Merkel afirma que os 27 países não mudarão os tratados da União Europeia

Bruxelas, 29 jun (EFE).- A chanceler da Alemanha, Angela Merkel, afirmou nesta quarta-feira que os 27 chefes de Estado e de governo que formarão a União Europeia assim que o Reino Unido deixar o bloco comunitário não consideram necessário uma mudança nos tratados, mas que é preciso trabalhar melhor com os instrumentos disponíveis para conseguir atingir seus objetivos.

Merkel disse que todos os líderes concordam que seria um "erro" abrir agora o debate sobre mudanças nos tratados e negou que esta postura tenha a ver com o "medo" de referendos similares ao britânico em outros países, mas com o fato de que "existe uma base jurídica suficiente" para acomodar as necessidades e inquietações específicas dos diferentes países-membros.

"Em nossa discussão, ficou muito clara a tendência de não realizar mudanças nos tratados", disse Merkel após a primeira reunião dos países-membros sem o Reino Unido, convocada para efetuar uma primeira reflexão sobre o futuro do projeto da UE após o "Brexit".

"Podemos trabalhar com os tratados e com nossa agenda estratégica", comentou a chanceler alemã, que também explicou que isso significa ser "coerente, simplificar as coisas, reduzir ao máximo a burocracia e se concentrar nos objetivos" já estabelecidos, como a geração de emprego, o crescimento econômico e o aumento da competitividade.

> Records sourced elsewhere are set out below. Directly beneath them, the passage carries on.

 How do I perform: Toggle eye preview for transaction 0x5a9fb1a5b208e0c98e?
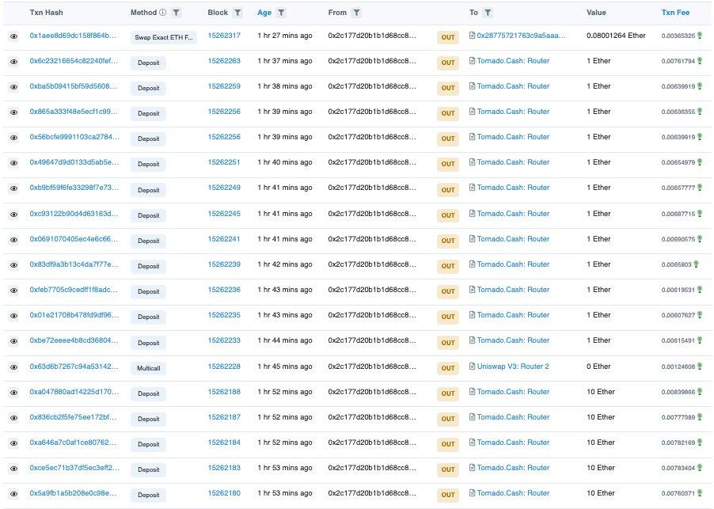[13, 494]
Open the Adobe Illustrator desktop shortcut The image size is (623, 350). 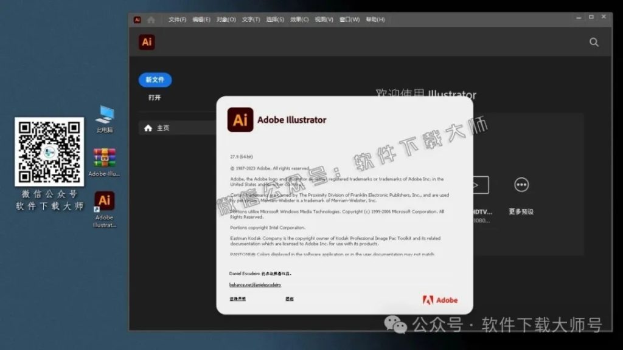[104, 201]
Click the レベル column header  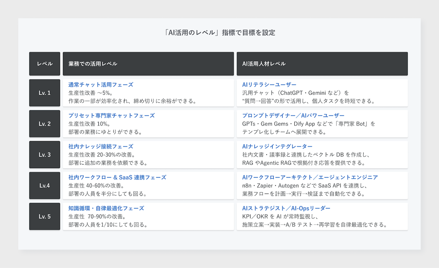point(44,64)

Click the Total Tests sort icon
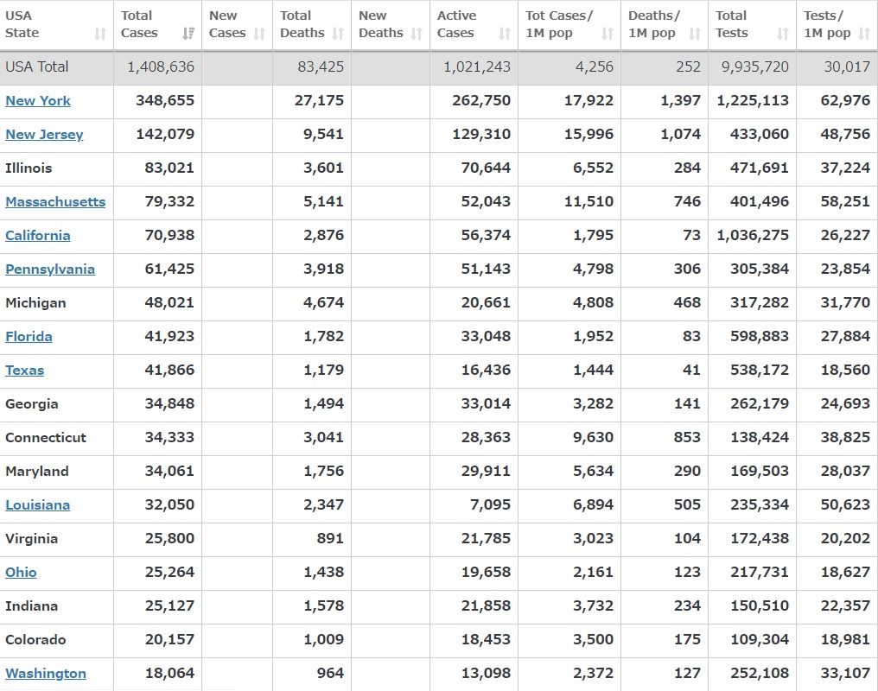pyautogui.click(x=783, y=34)
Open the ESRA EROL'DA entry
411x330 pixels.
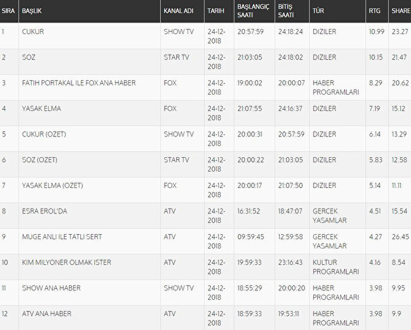coord(44,211)
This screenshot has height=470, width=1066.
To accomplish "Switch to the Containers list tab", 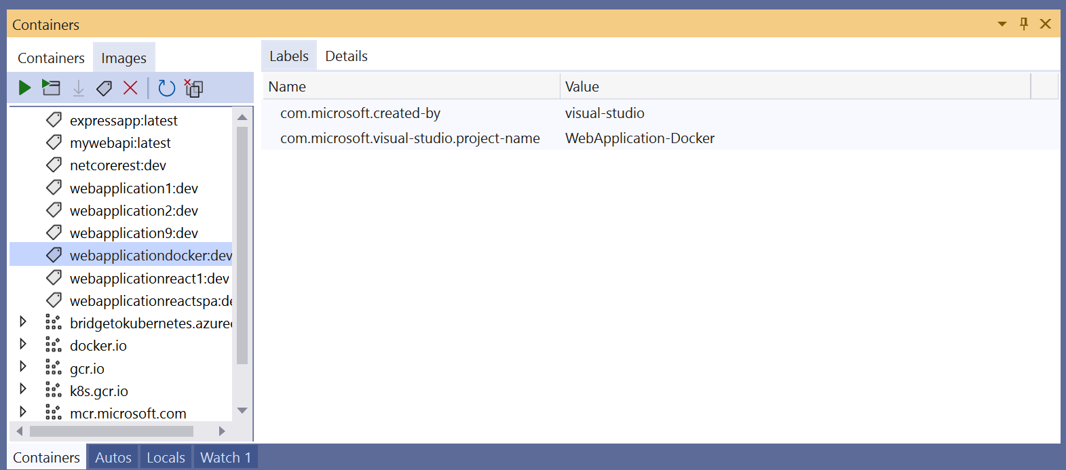I will point(51,58).
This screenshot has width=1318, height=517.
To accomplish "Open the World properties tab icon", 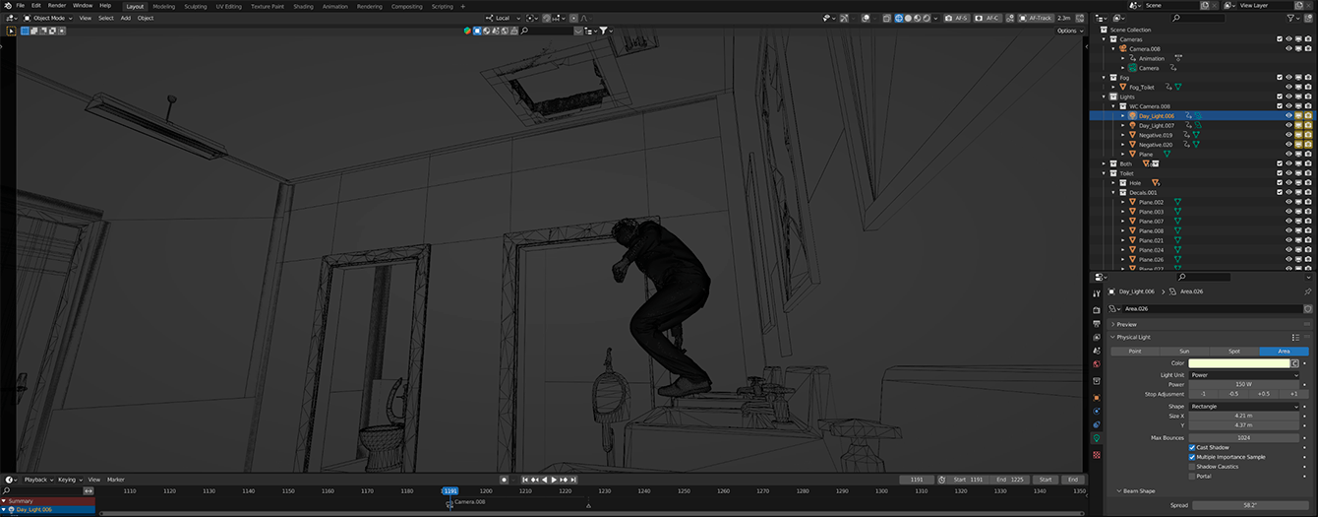I will coord(1097,364).
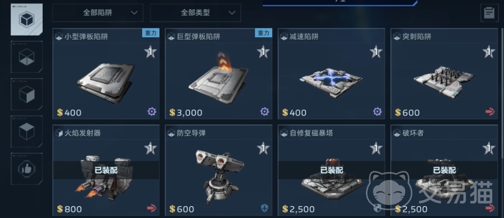
Task: Click 已装配 label on 破坏者 card
Action: [444, 170]
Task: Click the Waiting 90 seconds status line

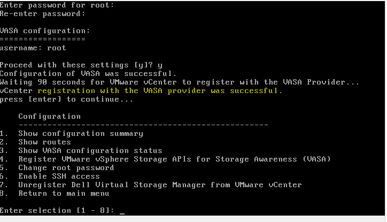Action: coord(179,82)
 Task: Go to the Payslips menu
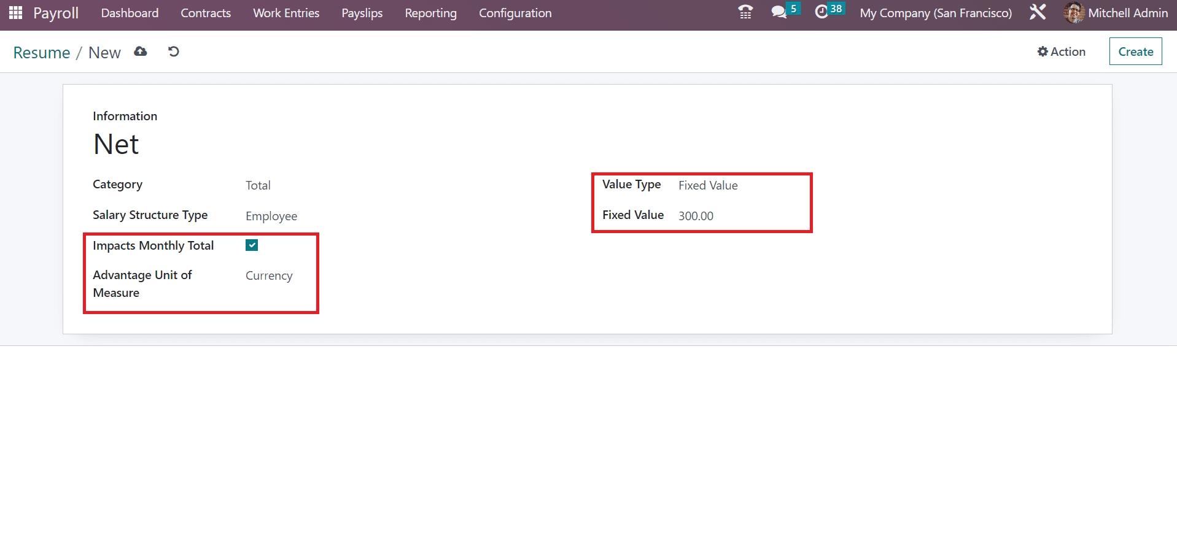point(362,13)
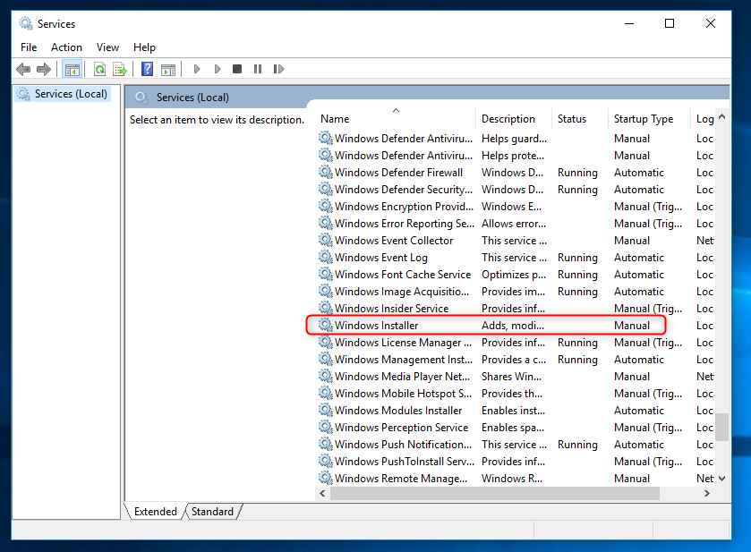Viewport: 751px width, 552px height.
Task: Switch to the Standard tab
Action: (212, 511)
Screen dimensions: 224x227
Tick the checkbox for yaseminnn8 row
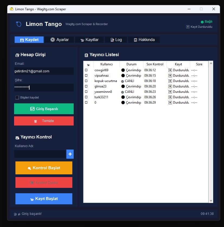tap(86, 92)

Nesse sentido, Merkel também descartou uma revisão ou uma mudança nas legislações fiscais e bancárias, como o Pacto de Estabilidade e Crescimento (PEC) de consolidação das contas públicas e a recapitalização e liquidação bancária, que fazem parte da União Bancária, porque são "suficientemente flexíveis para responder às especificidades de países individuais".

A chanceler alemã ressaltou que os líderes reiteraram que "não se trata de mais ou menos Europa como princípio, mas de conseguir melhor os resultados" e as metas estipuladas pela União Europeia na reflexão sobre o futuro do bloco sem o Reino Unido.

A chefe de governo da Alemanha admitiu que os cidadãos frequentemente "não sabem por que fazemos algo e com que objetivo" e considerou um "erro abrir agora um grande debate sobre mudanças" nos tratados.

"Não havia hoje ninguém que acreditava que era preciso uma convenção ou um debate amplo sobre um novo tratado", insistiu a chanceler, quem lembrou que o Tratado de Lisboa não tem nem uma década.

"(O Tratado) Oferece possibilidades muito boas e temos muitos instrumentos flexíveis. Existe a possibilidade de reforçar a cooperação, de avançar em diferentes velocidades, de invocar uma cláusula de solidariedade, como fez a França após os atentados terroristas, entre outros mecanismos", explicou Merkel.